When I challenged him that the deficit means we might not be able to afford to spray £400m on the car industry he argues “We cannot afford not to”. The announcement that Nissan Sunderland will now host Europe’s largest electric car factory is that rare beast: a tangible outcome to the government’s stimulus efforts.
About 3,500 green jobs will be created or protected by this combination of government loans and grants, say the business department. But this is money borrowed by the government (from the Bank of England’s money printing, arguably) to then lend to foreign car companies. It is impossible to say whether it’s the right thing at this price.
For the government this is just the sort of spending, funded by borrowing, that provides an engine for the economy and eventually pays for itself. The government is already trying to point to the lower-than-expected level of unemployment to justify the £12bn VAT stimulus and the £5bn it is borrowing this year and next to fund extra job advisers, £6,000 subsidies for youth jobs, and the future jobs fund.
A recent DWP document claimed that the falling budget assumptions about claimant count from Dec 2010 (budget 09 assumed 2.44m, PBR 09 assumed 1.91m, budget 2010 will assume 1.72m according to this Treasury document released yesterday ) have already given “savings” over five years of £10bn up until December.
A further £4-5bn is likely to be announced next week, though it’s worth noting that what is gained here may be lost in higher tax credit payments, or a higher assumption about the costs of debt interest as sovereign debt yields increased post-Greece crisis.

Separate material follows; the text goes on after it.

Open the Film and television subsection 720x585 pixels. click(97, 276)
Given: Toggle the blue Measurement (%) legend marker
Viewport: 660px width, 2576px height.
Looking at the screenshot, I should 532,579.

The Treasury was keen to play down its slightly less bare cupboard, pointing to departments racing to spend their budgets this month the last month of the financial year…but for now there’s room for manoeuvre.
So the government have quite some decision on their hands.
The opposition would cry foul at any attempt to spend the unemployment “saving”, as it is merely a reflection of the situation being less bad. My sense is that privately the Conservative treasury team view the £1-2bn windfall arising from the bank bonus tax as different.
They might accept that NOT being used to pay off the debt, which is rather intriguing. Team Osborne has a keen eye for sniffing out Gordon Brown’s traps. But what of the government decision?
My sense is that naked pre-election bribery is not necessarily going to work next week. People have factored in some degree of public austerity.
Instead I expect the treasury tendency to win out, and a paying down of the debt of a much higher degree than many expect. Mr Darling will then claim credit for ending the recession, falling unemployment, and debts and deficits going in the right direction.
Some method will be found to bash the banks again. And then they will ask the electorate whether even faster, deeper deficit reduction is really necessary.
As I said last month, a “better-the-devil-you-know” budget.